= Ed Byron =

American radio and television producer (1904/1905–1964)

Ed Byron (born Edward Armour Byron, October 1905 – November 21, 1964) was an American radio and television producer — "a pioneer in radio dramatic production".

== Biography ==
The oldest of three children born to Armour C. Byron and Cecilia Halloran, Byron was a native of Newport, Kentucky and attended the University of Cincinnati. He was a newspaper reporter for United Press before he began working in radio.

He was a producer at WLW in Cincinnati, Ohio, in the 1930s, and while there he created Moon River, which radio historian John Dunning called "perhaps the best-known, best-loved, best-remembered local show of the network radio era."

Byron became a freelancer in 1935. He created the Mr. District Attorney radio program, which was later adapted for television. He produced and directed the radio version and was one of its writers, but a clause in his contract with Phillips Lord, who owned the rights to the program, limited his on-air credit to co-author.

Byron was called "a stickler for authenticity". For example, when a character was shot in an episode, the location of the bullet wound was specified to the actor or actress because the location would have "a large influence on the victim's speech and general behavior". Dunning described him as "a student of crime, with a library of 5,000 books on the subject". Once a week for more than a decade he dressed like a working man and went to dangerous parts of the city, including rough bars, seeking ideas for stories from "thieves, lackeys, and off-duty cops". He learned more about crime by reading five newspapers daily.

He also produced the radio programs Pot o' Gold, The Adventures of Christopher Wells, Music by Gershwin, and What's My Name?.

During World War II Byron served in the U. S. Army, becoming a major. He reported for duty on February 10, 1943, and was commissioned a captain. When he was radio officer for General Douglas MacArthur he was one of the creators of Radio Guinea, which enabled MacArthur to broadcast during the war.

Byron was president of the New York local of the Radio Directors Guild, and by May 1947 he had become head of the national guild.
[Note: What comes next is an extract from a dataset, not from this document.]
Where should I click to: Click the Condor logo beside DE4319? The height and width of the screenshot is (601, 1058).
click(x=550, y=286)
In the latter role he produced "an unprecedented series of air shows costing about $400,000" to oppose passage of the Taft–Hartley Act.
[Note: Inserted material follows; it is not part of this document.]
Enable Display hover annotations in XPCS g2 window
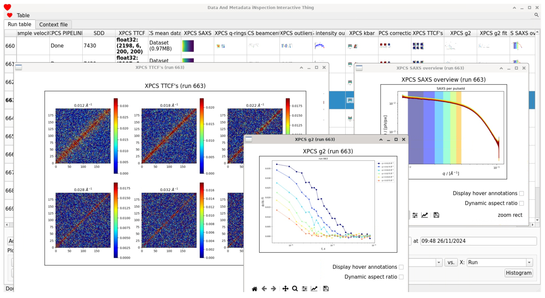This screenshot has width=545, height=298. click(x=401, y=267)
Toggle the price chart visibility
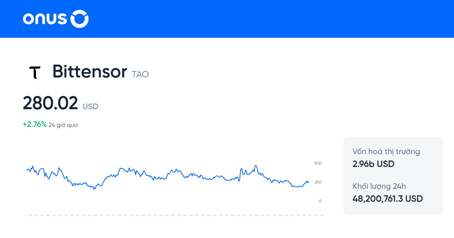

Byron went to work for NBC in 1960 as an account executive in the special program sales department. He left there in the spring of 1964 to work at ABC on a project "for the restoration of top-grade radio drama". The result was Theatre-Five.

=== Personal life and death ===
In 1931, Byron married Gertrude Dooley, an actress on WLW. He married actress Maxine Jennings on May 17, 1940, in Warrenton, Virginia. At the time of his death, he was married to the former Catherine McCune. He had two sons. He died of cancer on November 21, 1964, in Veterans Hospital in West Haven, Connecticut, aged 59.